- **What is needed**: Set down exactly the lines from the one containing "The image size is (646, 363)." to the final line of the records below, with every picture omitted.
⁂
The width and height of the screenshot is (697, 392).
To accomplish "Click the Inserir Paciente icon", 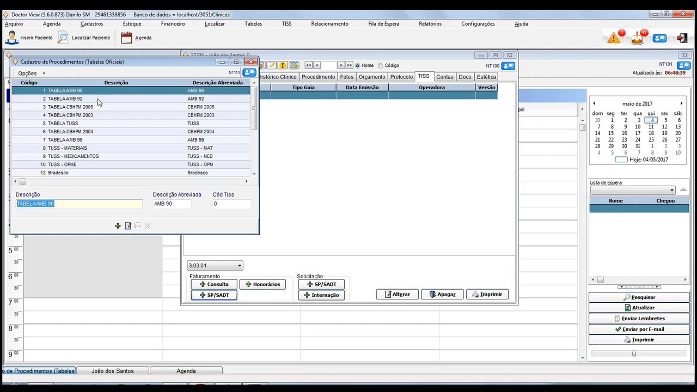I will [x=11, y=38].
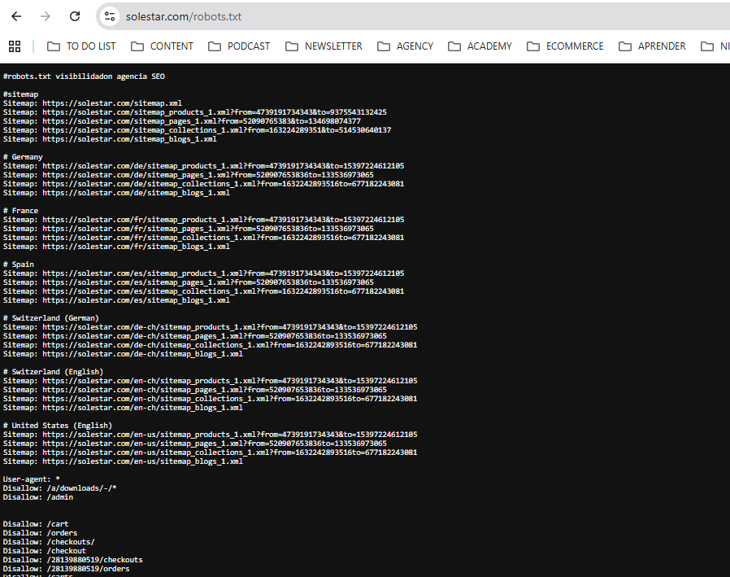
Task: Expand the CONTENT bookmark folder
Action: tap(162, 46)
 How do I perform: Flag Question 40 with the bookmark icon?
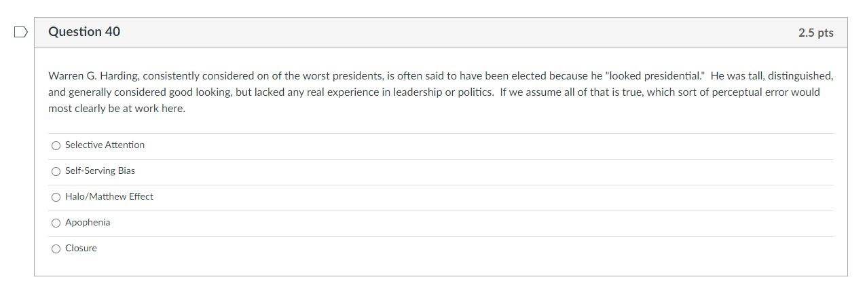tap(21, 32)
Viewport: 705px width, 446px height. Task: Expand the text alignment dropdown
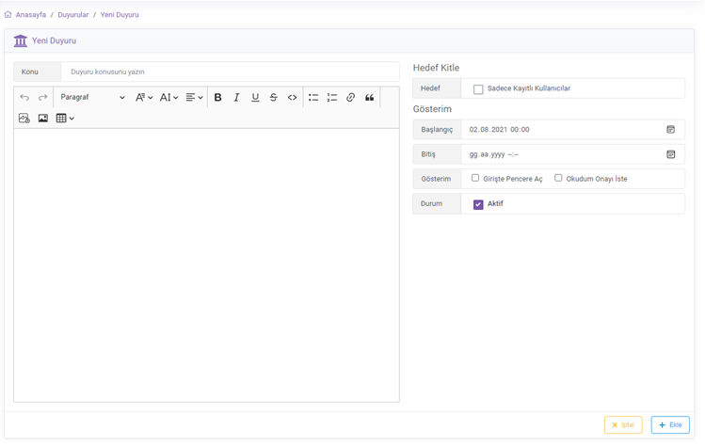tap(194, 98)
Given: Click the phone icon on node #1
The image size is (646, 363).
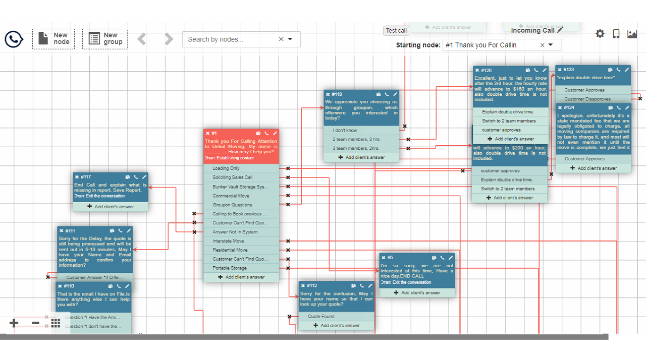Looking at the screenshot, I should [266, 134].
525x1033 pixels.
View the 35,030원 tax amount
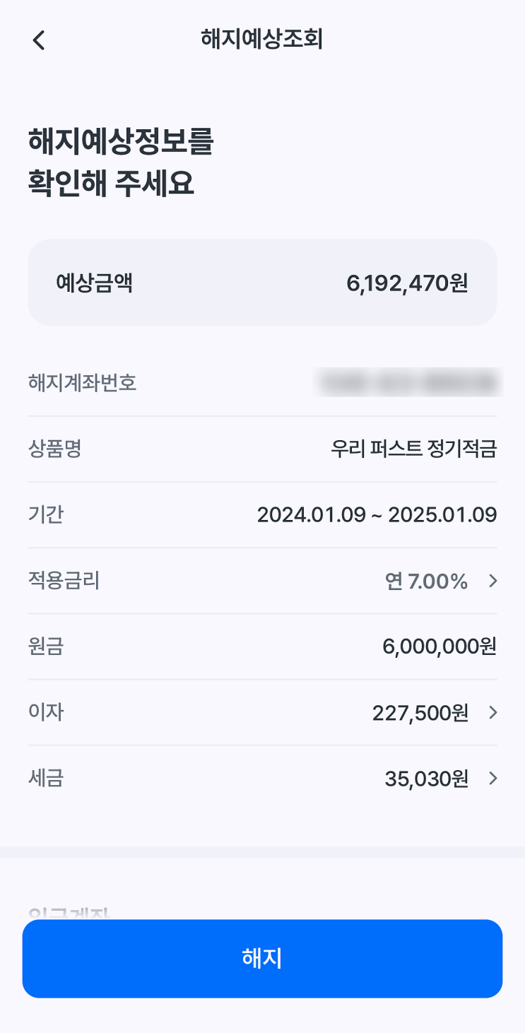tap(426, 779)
⁂
- **Completed exercise**:
The image size is (646, 363).
Looking at the screenshot, I should [266, 134].
525x1033 pixels.
View the 35,030원 tax amount
tap(426, 779)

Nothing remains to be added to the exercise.